À l’aune de ces deux opéras, Into the Little Hill est une petite forme, ce qui correspond d’ailleurs à son propos de conte lyrique : un conte ne se développe pas ; il s’impose par la force de sa concision même. Cela, le compositeur et son librettiste Martin Crimp l’ont bien compris en adaptant le fameux conte du Joueur de flûte d’Hamelin : poussé par la foule, un ministre s’empresse de confier à un mystérieux étranger le soin de faire disparaître les rats de son territoire ; le refus ensuite de payer son dû entraînera la catastrophe : l’étranger entraîne la propre fille du ministre « dans la petite colline ».

• ENREGISTREMENTS:
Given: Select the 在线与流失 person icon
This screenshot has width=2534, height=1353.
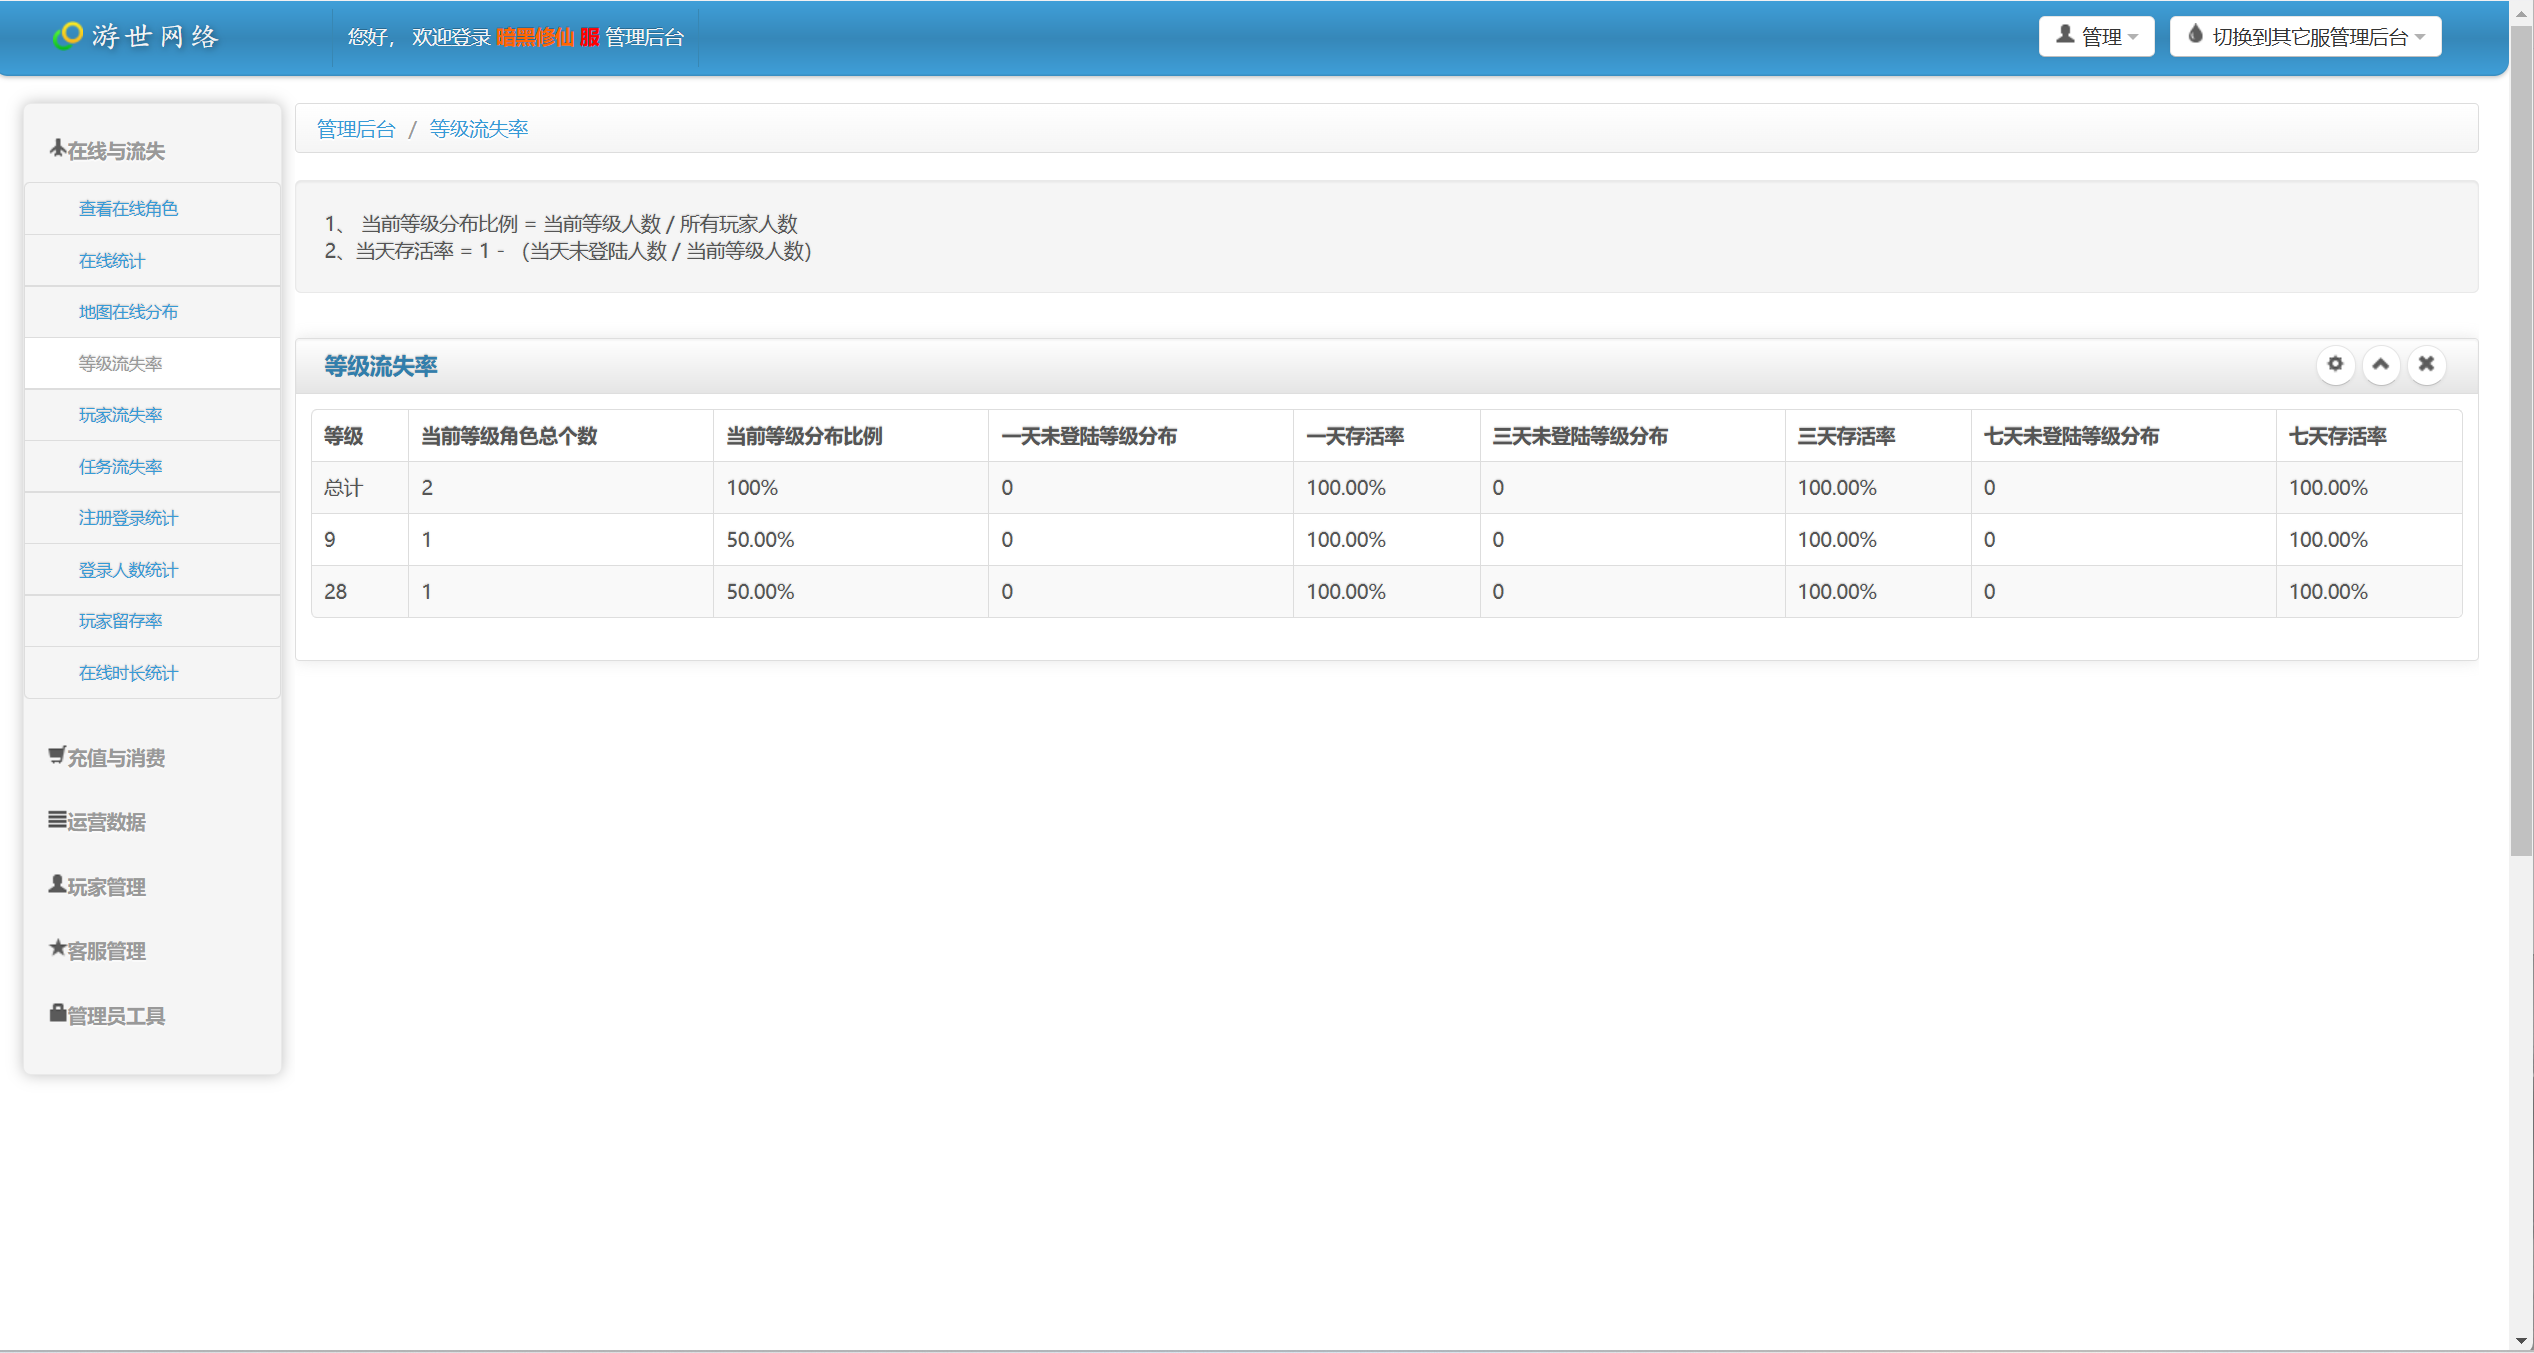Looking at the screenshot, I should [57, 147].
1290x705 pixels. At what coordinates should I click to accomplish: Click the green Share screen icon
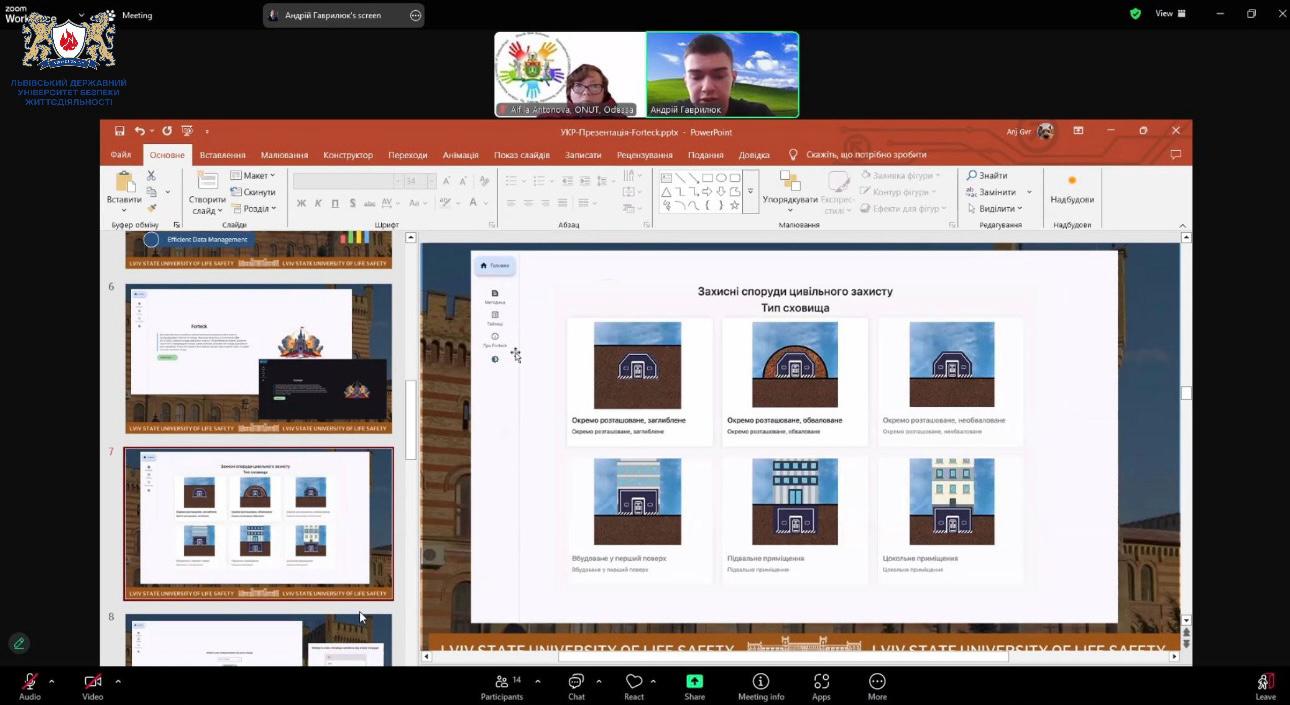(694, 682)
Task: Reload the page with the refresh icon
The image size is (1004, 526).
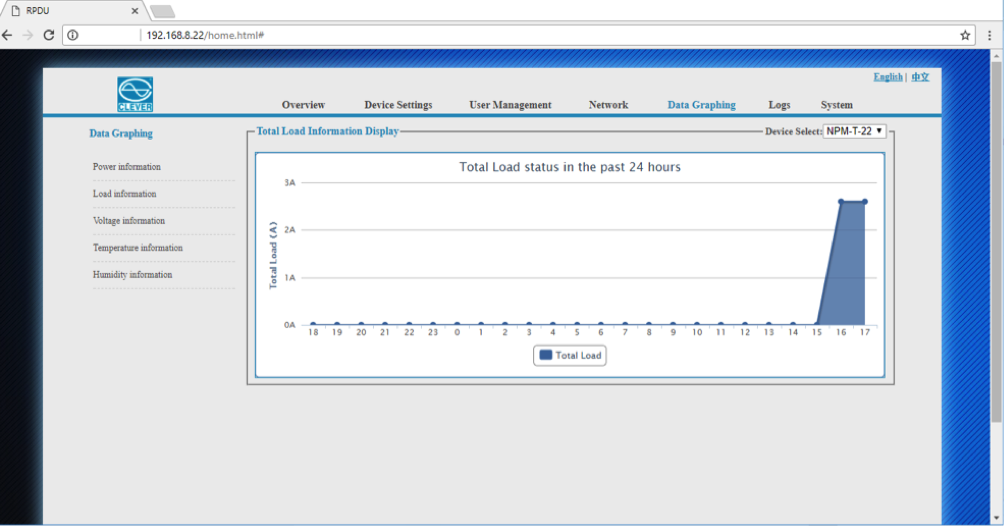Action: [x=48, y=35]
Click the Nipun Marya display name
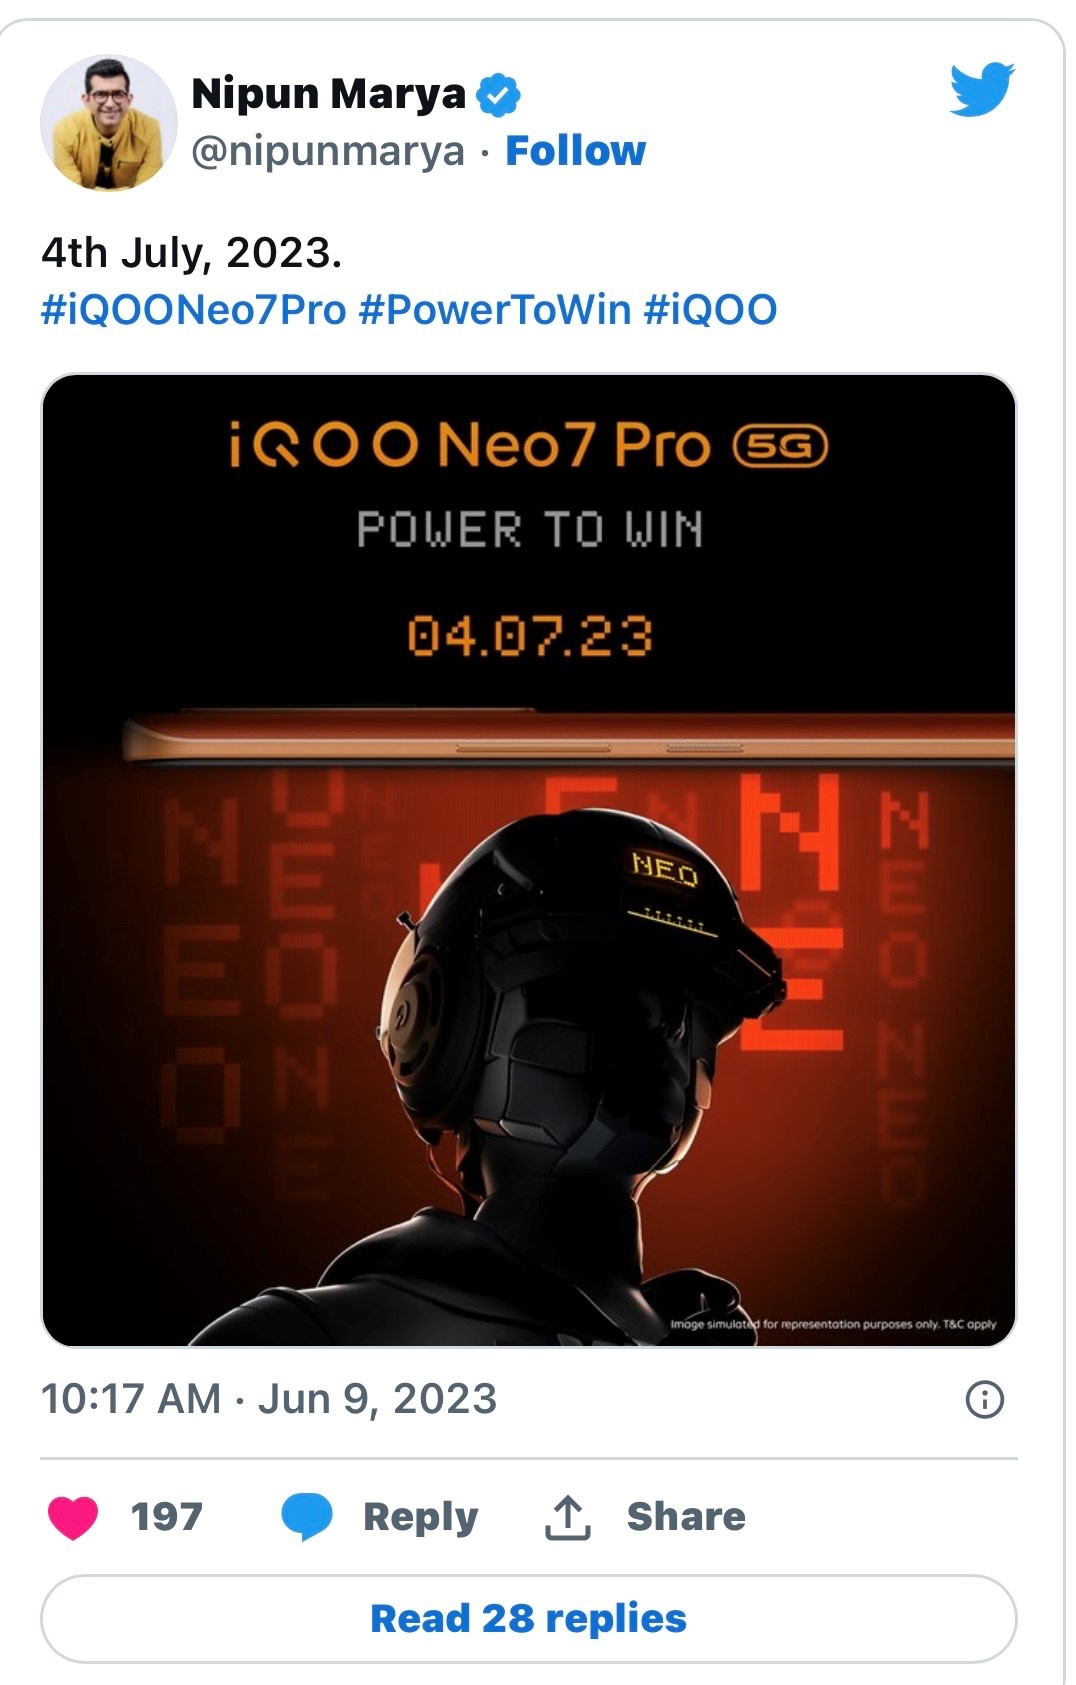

• CONSIGNES:
**a.** Répondez brièvement à ces questions sur le texte consacré à Into the Little Hill :
(i) Qui a écrit le livret ?
(ii) Quel conte l'œuvre adapte-t-elle ?
(iii) Qui l'étranger entraîne-t-il « dans la petite colline » ?
**b.** Recopiez une partie des enregistrements en remplaçant « green » par « blue ». Commencez à la ligne qui contient « 1290x705 pixels. At » et arrêtez-vous à la fin des enregistrements. Ne modifiez rien d'autre et omettez les images.
Le texte et les enregistrements n'ont aucun lien entre eux.

• CORRIGÉ:
**a.**
(i) Martin Crimp.
(ii) Le conte du Joueur de flûte d'Hamelin.
(iii) La propre fille du ministre.

**b.**
1290x705 pixels. At what coordinates should I click to accomplish: Click the blue Share screen icon
(694, 682)
Task: Reload the page with the refresh icon
The image size is (1004, 526).
Action: [x=48, y=35]
Click the Nipun Marya display name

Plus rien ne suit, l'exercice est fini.